### Required work
Each entry below is to be copied verbatim, with no line missing.

[Opening Extracted material section]

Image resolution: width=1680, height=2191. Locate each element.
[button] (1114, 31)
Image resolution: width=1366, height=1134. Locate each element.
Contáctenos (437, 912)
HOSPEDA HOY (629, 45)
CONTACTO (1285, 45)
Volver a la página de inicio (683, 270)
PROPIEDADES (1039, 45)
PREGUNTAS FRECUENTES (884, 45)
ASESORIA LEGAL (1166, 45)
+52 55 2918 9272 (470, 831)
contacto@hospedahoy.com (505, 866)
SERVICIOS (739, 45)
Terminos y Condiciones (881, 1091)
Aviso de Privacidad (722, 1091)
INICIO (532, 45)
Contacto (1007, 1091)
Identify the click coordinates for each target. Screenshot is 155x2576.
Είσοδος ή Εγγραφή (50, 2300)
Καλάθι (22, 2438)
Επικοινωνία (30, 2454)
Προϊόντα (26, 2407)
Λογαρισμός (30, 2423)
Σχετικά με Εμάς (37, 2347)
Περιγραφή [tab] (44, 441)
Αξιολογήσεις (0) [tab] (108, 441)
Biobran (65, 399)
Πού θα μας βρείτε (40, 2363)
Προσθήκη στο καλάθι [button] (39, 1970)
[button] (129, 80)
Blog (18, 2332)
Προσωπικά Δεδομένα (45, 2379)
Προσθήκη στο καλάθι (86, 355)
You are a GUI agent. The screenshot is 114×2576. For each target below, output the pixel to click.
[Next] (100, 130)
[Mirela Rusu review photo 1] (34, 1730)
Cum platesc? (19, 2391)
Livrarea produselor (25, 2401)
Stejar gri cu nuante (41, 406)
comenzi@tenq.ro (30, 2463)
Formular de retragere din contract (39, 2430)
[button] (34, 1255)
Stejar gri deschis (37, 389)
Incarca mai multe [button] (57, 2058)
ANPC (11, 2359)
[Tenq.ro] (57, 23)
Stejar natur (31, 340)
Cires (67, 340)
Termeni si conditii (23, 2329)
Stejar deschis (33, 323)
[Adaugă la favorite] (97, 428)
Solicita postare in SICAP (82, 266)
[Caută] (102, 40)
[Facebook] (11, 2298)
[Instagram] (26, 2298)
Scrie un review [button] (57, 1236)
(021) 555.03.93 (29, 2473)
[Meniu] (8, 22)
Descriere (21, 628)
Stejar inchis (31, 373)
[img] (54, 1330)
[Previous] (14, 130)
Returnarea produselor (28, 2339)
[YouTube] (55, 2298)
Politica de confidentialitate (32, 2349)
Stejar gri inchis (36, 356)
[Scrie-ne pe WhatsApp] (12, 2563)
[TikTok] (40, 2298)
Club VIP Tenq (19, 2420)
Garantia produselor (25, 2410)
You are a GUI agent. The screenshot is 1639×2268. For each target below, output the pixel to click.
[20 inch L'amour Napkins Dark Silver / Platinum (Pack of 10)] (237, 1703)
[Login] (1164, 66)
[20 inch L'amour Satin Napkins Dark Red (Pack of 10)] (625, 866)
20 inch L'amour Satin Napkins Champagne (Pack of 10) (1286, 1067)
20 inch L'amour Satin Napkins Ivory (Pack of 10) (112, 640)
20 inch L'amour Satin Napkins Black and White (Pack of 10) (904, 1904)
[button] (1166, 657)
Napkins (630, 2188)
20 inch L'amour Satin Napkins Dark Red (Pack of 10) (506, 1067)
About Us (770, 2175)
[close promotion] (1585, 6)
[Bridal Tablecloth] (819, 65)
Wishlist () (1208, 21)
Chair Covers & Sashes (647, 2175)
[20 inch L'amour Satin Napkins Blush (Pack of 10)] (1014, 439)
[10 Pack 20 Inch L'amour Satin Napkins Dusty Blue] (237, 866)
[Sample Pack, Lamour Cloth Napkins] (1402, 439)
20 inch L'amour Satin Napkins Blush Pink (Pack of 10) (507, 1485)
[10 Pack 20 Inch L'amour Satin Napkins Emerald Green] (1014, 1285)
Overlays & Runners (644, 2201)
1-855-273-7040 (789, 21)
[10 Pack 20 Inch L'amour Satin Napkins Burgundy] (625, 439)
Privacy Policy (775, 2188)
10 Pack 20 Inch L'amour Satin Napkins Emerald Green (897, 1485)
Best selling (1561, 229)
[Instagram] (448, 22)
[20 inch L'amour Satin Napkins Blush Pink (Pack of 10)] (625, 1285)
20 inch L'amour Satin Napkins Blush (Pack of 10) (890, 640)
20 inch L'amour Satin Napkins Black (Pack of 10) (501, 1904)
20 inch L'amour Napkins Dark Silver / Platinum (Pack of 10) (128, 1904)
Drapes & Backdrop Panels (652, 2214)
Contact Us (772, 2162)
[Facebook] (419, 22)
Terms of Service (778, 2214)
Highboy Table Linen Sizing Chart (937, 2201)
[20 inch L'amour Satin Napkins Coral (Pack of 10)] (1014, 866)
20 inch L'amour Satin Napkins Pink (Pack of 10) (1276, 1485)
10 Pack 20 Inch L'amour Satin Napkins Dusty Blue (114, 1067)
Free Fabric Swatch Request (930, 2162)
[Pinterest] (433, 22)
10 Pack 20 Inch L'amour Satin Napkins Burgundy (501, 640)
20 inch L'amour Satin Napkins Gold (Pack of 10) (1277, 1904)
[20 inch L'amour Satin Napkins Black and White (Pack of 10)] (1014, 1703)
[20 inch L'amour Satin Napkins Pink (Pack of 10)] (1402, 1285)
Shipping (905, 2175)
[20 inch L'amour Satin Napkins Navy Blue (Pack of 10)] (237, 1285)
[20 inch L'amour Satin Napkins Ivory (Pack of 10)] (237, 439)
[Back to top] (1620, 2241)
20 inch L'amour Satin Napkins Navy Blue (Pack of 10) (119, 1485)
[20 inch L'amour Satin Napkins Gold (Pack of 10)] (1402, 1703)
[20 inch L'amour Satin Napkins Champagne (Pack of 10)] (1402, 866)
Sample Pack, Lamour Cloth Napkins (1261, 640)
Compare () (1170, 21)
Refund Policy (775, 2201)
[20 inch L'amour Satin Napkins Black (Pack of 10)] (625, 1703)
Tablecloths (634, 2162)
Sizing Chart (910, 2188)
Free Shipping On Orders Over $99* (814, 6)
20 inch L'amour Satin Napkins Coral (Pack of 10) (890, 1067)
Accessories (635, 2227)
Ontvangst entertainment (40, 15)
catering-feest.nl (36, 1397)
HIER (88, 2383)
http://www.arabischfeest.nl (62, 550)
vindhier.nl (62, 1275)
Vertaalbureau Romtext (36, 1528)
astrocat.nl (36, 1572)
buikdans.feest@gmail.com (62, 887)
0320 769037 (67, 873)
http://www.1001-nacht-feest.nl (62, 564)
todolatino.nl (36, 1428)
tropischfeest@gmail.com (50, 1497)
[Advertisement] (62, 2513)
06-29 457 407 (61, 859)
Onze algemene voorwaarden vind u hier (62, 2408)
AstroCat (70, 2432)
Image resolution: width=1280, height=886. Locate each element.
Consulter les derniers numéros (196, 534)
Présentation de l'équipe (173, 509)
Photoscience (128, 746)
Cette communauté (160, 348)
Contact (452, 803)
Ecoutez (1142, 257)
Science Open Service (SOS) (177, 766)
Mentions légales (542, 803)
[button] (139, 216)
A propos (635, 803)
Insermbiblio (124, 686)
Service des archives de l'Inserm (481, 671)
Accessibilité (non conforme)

[Closing Extracted material section]

### Solution for this exercise
Image resolution: width=1680, height=2191. Locate each element.
[button] (1114, 31)
Image resolution: width=1366, height=1134. Locate each element.
Contáctenos (437, 912)
HOSPEDA HOY (629, 45)
CONTACTO (1285, 45)
Volver a la página de inicio (683, 270)
PROPIEDADES (1039, 45)
PREGUNTAS FRECUENTES (884, 45)
ASESORIA LEGAL (1166, 45)
+52 55 2918 9272 (470, 831)
contacto@hospedahoy.com (505, 866)
SERVICIOS (739, 45)
Terminos y Condiciones (881, 1091)
Aviso de Privacidad (722, 1091)
INICIO (532, 45)
Contacto (1007, 1091)
Identify the click coordinates for each target. Screenshot is 155x2576.
Είσοδος ή Εγγραφή (50, 2300)
Καλάθι (22, 2438)
Επικοινωνία (30, 2454)
Προϊόντα (26, 2407)
Λογαρισμός (30, 2423)
Σχετικά με Εμάς (37, 2347)
Περιγραφή [tab] (44, 441)
Αξιολογήσεις (0) [tab] (108, 441)
Biobran (65, 399)
Πού θα μας βρείτε (40, 2363)
Προσθήκη στο καλάθι [button] (39, 1970)
[button] (129, 80)
Blog (18, 2332)
Προσωπικά Δεδομένα (45, 2379)
Προσθήκη στο καλάθι (86, 355)
You are a GUI agent. The screenshot is 114×2576. For each target below, output the pixel to click.
[Next] (100, 130)
[Mirela Rusu review photo 1] (34, 1730)
Cum platesc? (19, 2391)
Livrarea produselor (25, 2401)
Stejar gri cu nuante (41, 406)
comenzi@tenq.ro (30, 2463)
Formular de retragere din contract (39, 2430)
[button] (34, 1255)
Stejar gri deschis (37, 389)
Incarca mai multe [button] (57, 2058)
ANPC (11, 2359)
[Tenq.ro] (57, 23)
Stejar natur (31, 340)
Cires (67, 340)
Termeni si conditii (23, 2329)
Stejar deschis (33, 323)
[Adaugă la favorite] (97, 428)
Solicita postare in SICAP (82, 266)
[Caută] (102, 40)
[Facebook] (11, 2298)
[Instagram] (26, 2298)
Scrie un review [button] (57, 1236)
(021) 555.03.93 (29, 2473)
[Meniu] (8, 22)
Descriere (21, 628)
Stejar inchis (31, 373)
[img] (54, 1330)
[Previous] (14, 130)
Returnarea produselor (28, 2339)
[YouTube] (55, 2298)
Politica de confidentialitate (32, 2349)
Stejar gri inchis (36, 356)
[Scrie-ne pe WhatsApp] (12, 2563)
[TikTok] (40, 2298)
Club VIP Tenq (19, 2420)
Garantia produselor (25, 2410)
You are a GUI agent. The screenshot is 1639×2268. For each target below, output the pixel to click.
[20 inch L'amour Napkins Dark Silver / Platinum (Pack of 10)] (237, 1703)
[Login] (1164, 66)
[20 inch L'amour Satin Napkins Dark Red (Pack of 10)] (625, 866)
20 inch L'amour Satin Napkins Champagne (Pack of 10) (1286, 1067)
20 inch L'amour Satin Napkins Ivory (Pack of 10) (112, 640)
20 inch L'amour Satin Napkins Black and White (Pack of 10) (904, 1904)
[button] (1166, 657)
Napkins (630, 2188)
20 inch L'amour Satin Napkins Dark Red (Pack of 10) (506, 1067)
About Us (770, 2175)
[close promotion] (1585, 6)
[Bridal Tablecloth] (819, 65)
Wishlist () (1208, 21)
Chair Covers & Sashes (647, 2175)
[20 inch L'amour Satin Napkins Blush (Pack of 10)] (1014, 439)
[10 Pack 20 Inch L'amour Satin Napkins Dusty Blue] (237, 866)
[Sample Pack, Lamour Cloth Napkins] (1402, 439)
20 inch L'amour Satin Napkins Blush Pink (Pack of 10) (507, 1485)
[10 Pack 20 Inch L'amour Satin Napkins Emerald Green] (1014, 1285)
Overlays & Runners (644, 2201)
1-855-273-7040 (789, 21)
[10 Pack 20 Inch L'amour Satin Napkins Burgundy] (625, 439)
Privacy Policy (775, 2188)
10 Pack 20 Inch L'amour Satin Napkins Emerald Green (897, 1485)
Best selling (1561, 229)
[Instagram] (448, 22)
[20 inch L'amour Satin Napkins Blush Pink (Pack of 10)] (625, 1285)
20 inch L'amour Satin Napkins Blush (Pack of 10) (890, 640)
20 inch L'amour Satin Napkins Black (Pack of 10) (501, 1904)
20 inch L'amour Napkins Dark Silver / Platinum (Pack of 10) (128, 1904)
Drapes & Backdrop Panels (652, 2214)
Contact Us (772, 2162)
[Facebook] (419, 22)
Terms of Service (778, 2214)
Highboy Table Linen Sizing Chart (937, 2201)
[20 inch L'amour Satin Napkins Coral (Pack of 10)] (1014, 866)
20 inch L'amour Satin Napkins Pink (Pack of 10) (1276, 1485)
10 Pack 20 Inch L'amour Satin Napkins Dusty Blue (114, 1067)
Free Fabric Swatch Request (930, 2162)
[Pinterest] (433, 22)
10 Pack 20 Inch L'amour Satin Napkins Burgundy (501, 640)
20 inch L'amour Satin Napkins Gold (Pack of 10) (1277, 1904)
[20 inch L'amour Satin Napkins Black and White (Pack of 10)] (1014, 1703)
[20 inch L'amour Satin Napkins Pink (Pack of 10)] (1402, 1285)
Shipping (905, 2175)
[20 inch L'amour Satin Napkins Navy Blue (Pack of 10)] (237, 1285)
[20 inch L'amour Satin Napkins Ivory (Pack of 10)] (237, 439)
[Back to top] (1620, 2241)
20 inch L'amour Satin Napkins Navy Blue (Pack of 10) (119, 1485)
[20 inch L'amour Satin Napkins Gold (Pack of 10)] (1402, 1703)
[20 inch L'amour Satin Napkins Champagne (Pack of 10)] (1402, 866)
Sample Pack, Lamour Cloth Napkins (1261, 640)
Compare () (1170, 21)
Refund Policy (775, 2201)
[20 inch L'amour Satin Napkins Black (Pack of 10)] (625, 1703)
Tablecloths (634, 2162)
Sizing Chart (910, 2188)
Free Shipping On Orders Over $99* (814, 6)
20 inch L'amour Satin Napkins Coral (Pack of 10) (890, 1067)
Accessories (635, 2227)
Ontvangst entertainment (40, 15)
catering-feest.nl (36, 1397)
HIER (88, 2383)
http://www.arabischfeest.nl (62, 550)
vindhier.nl (62, 1275)
Vertaalbureau Romtext (36, 1528)
astrocat.nl (36, 1572)
buikdans.feest@gmail.com (62, 887)
0320 769037 (67, 873)
http://www.1001-nacht-feest.nl (62, 564)
todolatino.nl (36, 1428)
tropischfeest@gmail.com (50, 1497)
[Advertisement] (62, 2513)
06-29 457 407 (61, 859)
Onze algemene voorwaarden vind u hier (62, 2408)
AstroCat (70, 2432)
Image resolution: width=1280, height=886. Locate each element.
Consulter les derniers numéros (196, 534)
Présentation de l'équipe (173, 509)
Photoscience (128, 746)
Cette communauté (160, 348)
Contact (452, 803)
Ecoutez (1142, 257)
Science Open Service (SOS) (177, 766)
Mentions légales (542, 803)
[button] (139, 216)
A propos (635, 803)
Insermbiblio (124, 686)
Service des archives de l'Inserm (481, 671)
Accessibilité (non conforme)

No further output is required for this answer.